Adams, Lord Wellesley, and Milton. John McTavish, the British consul at Baltimore, had sent to Adams a copy of the privately printed Primitiae at Reliquiae of Richard Colley Wellesley, the brother of the Duke of Wellington and a distinguished Indian administrator. Through the offices of McTavish, Adams told Wellesley that he was so delighted by "the volume of the classical pastimes of your early youth, the elegant effusions of your mature age, and the precious reliques of your later days," that he could not help but render Wellesley's Latin lines upon Milton "in the langauge of Milton himself."
The present letter to McTavish covered the missive to Wellesley just quoted, which also provided the Marquess with an autograph copy of Adams's translation as well as permission to print the verses as an appendix to his own work. "It was not random praise or blame that I saw in Lord Wellesley's estimate of the character of Milton and of the age in which he lived. The rescue of the poet's moral character from the shade which detraction had cast over it, claimed my gratitude, and desirous of conveying to you my sense of your kindness in the present of the volume, I knew not how better to express it, than in the attempt to interpret the voice of his Lordship's Roman Muse in the native Anglo-Saxon of the bard himself. With the hope that this effort would be acceptable to you I did not anticipate that you would think it worthy of being communicated to Lord Wellesley, and little expected that he would confer upon it, by his indulgent reception of it a value which I was far from attributing to it myself. His proposal to publish it in a new edition of his poems, in company with his original lines, is not only pleasing to me, but esteemed as a precious privilege. ... To have been permitted to intertwine one sprig of olive in the chaplet of English oak and German laurel wreathed by the hands of Lord Wellesley round the brow of Milton, will I hope and trust be an honour prized by my children's children, ages after all that is mortal of me shall have returned to dust."
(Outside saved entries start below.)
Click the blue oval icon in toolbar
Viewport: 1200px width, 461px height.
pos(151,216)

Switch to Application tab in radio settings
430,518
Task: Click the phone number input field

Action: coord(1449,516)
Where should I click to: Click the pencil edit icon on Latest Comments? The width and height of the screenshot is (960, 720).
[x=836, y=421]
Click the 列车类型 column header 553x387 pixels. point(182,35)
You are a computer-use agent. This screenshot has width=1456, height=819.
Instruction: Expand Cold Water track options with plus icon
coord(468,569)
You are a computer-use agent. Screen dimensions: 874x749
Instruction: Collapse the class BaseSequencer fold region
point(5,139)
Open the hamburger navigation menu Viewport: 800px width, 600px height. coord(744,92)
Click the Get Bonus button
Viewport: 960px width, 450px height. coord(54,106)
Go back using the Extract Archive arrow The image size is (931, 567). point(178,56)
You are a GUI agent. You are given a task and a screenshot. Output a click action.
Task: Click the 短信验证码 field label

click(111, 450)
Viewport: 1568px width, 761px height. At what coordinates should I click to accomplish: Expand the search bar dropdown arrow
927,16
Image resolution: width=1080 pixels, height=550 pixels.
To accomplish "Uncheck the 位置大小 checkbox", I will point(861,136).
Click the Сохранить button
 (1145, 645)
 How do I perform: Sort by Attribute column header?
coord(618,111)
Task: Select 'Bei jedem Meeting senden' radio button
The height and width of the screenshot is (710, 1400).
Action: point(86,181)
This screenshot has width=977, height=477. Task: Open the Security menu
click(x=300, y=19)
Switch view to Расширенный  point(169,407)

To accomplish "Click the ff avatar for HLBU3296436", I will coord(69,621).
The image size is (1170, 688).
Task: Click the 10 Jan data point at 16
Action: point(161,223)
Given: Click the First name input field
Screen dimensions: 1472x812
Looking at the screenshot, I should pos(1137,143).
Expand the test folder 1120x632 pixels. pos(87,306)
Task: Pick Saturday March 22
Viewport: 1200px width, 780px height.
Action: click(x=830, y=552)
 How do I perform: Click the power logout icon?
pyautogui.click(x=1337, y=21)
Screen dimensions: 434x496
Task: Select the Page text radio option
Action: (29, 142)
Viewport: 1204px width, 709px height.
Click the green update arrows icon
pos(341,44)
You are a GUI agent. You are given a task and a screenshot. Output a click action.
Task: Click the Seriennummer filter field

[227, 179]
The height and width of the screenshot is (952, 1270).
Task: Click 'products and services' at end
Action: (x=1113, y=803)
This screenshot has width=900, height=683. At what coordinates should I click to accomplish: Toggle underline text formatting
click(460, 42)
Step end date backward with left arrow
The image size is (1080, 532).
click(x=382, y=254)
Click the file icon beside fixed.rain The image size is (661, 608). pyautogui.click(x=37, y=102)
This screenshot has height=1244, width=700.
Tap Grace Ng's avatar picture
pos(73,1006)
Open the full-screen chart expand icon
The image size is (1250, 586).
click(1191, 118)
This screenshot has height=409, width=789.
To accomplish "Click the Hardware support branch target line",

The first of Adams's rhymed couplets represents the poem well: "Poor—blind—survivor of his country's shame; | Still, Milton holds his fearless flight to fame." As the Renaissance scholar and Brown professor Leicester Bradner observed, "The picture of the two elderly statesmen exchanging verses and courtly compliments in their declining years, is very pleasant to contemplate and adds a touch to the lives of both men that one is glad not to have missed."